* Activity *
Your answer should be the lines below from the one holding "Privacy Policy (96, 2155)" through the one holding "霊能者検索 (882, 2376)", copied exactly and with nothing else.

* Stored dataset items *
============================================================

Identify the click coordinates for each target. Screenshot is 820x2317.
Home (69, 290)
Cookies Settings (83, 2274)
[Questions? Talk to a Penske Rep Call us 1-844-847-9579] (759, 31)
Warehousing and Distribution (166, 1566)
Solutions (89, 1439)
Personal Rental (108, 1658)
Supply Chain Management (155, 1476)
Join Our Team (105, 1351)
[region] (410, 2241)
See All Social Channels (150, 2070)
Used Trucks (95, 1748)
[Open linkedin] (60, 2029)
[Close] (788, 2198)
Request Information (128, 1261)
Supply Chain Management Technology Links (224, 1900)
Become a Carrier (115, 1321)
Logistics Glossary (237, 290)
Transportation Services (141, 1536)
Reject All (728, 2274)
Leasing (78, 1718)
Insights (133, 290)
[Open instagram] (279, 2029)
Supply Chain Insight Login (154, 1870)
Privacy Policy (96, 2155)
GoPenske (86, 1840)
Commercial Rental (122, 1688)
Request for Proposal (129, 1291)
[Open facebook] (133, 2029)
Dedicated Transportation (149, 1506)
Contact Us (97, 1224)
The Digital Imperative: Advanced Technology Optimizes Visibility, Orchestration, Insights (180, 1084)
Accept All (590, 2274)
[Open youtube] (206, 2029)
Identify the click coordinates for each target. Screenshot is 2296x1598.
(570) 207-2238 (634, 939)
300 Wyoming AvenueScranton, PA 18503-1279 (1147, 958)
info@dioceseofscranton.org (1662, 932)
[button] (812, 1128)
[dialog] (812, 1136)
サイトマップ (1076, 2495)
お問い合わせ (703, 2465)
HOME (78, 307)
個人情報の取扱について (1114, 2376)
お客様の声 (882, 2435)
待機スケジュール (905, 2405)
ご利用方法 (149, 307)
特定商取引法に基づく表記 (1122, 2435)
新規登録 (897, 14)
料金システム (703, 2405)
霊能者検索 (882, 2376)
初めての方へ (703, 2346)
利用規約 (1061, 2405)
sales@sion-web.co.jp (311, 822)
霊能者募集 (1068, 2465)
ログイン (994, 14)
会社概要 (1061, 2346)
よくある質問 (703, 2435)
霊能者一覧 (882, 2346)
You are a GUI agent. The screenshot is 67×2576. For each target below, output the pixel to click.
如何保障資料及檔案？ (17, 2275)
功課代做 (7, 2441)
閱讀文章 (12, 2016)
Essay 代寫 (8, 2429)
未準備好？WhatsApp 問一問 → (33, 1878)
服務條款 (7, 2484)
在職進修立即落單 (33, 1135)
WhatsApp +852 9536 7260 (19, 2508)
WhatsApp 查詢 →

============================================================

* Your solution *
Privacy Policy (96, 2155)
GoPenske (86, 1840)
Commercial Rental (122, 1688)
Request for Proposal (129, 1291)
[Open facebook] (133, 2029)
Dedicated Transportation (149, 1506)
Contact Us (97, 1224)
The Digital Imperative: Advanced Technology Optimizes Visibility, Orchestration, Insights (180, 1084)
Accept All (590, 2274)
[Open youtube] (206, 2029)
Identify the click coordinates for each target. Screenshot is 2296x1598.
(570) 207-2238 (634, 939)
300 Wyoming AvenueScranton, PA 18503-1279 (1147, 958)
info@dioceseofscranton.org (1662, 932)
[button] (812, 1128)
[dialog] (812, 1136)
サイトマップ (1076, 2495)
お問い合わせ (703, 2465)
HOME (78, 307)
個人情報の取扱について (1114, 2376)
お客様の声 (882, 2435)
待機スケジュール (905, 2405)
ご利用方法 (149, 307)
特定商取引法に基づく表記 (1122, 2435)
新規登録 (897, 14)
料金システム (703, 2405)
霊能者検索 (882, 2376)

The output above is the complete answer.